**About this task**
Rewrite the entries between the lines holding "In order to click on page-title: 选择绑定方式" and "This screenshot has height=581, width=1061.", inclusive, substituting "in this image" for "in this screenshot" and keeping everything else the same.

Entries from a data source:

******

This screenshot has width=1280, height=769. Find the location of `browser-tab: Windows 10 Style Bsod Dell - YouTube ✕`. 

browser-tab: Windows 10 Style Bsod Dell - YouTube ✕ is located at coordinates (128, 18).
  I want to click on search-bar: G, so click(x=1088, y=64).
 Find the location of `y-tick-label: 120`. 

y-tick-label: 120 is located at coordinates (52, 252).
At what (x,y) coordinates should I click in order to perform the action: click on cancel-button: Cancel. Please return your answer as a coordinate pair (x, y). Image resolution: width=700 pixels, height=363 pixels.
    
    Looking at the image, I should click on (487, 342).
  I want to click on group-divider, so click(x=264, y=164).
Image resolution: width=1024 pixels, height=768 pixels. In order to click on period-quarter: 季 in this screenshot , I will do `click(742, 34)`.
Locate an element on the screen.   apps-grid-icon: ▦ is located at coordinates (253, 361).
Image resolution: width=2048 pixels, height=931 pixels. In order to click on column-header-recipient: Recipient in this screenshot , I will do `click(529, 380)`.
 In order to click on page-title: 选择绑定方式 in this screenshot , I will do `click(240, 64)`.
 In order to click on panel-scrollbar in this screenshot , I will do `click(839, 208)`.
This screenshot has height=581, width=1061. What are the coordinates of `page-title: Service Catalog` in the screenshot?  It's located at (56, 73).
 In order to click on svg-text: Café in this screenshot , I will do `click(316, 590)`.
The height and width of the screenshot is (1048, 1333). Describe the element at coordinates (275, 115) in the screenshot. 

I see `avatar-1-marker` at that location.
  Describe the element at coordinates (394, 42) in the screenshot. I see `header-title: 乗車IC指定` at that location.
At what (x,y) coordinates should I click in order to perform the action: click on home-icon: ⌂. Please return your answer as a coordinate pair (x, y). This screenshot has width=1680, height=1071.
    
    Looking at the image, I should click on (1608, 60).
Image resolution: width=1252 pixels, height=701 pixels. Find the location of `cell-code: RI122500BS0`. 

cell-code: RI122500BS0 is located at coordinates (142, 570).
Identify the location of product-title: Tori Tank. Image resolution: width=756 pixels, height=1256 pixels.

******

**The answer**
 In order to click on page-title: 选择绑定方式 in this image , I will do `click(240, 64)`.
 In order to click on panel-scrollbar in this image , I will do `click(839, 208)`.
This screenshot has height=581, width=1061. What are the coordinates of `page-title: Service Catalog` in the screenshot?  It's located at (56, 73).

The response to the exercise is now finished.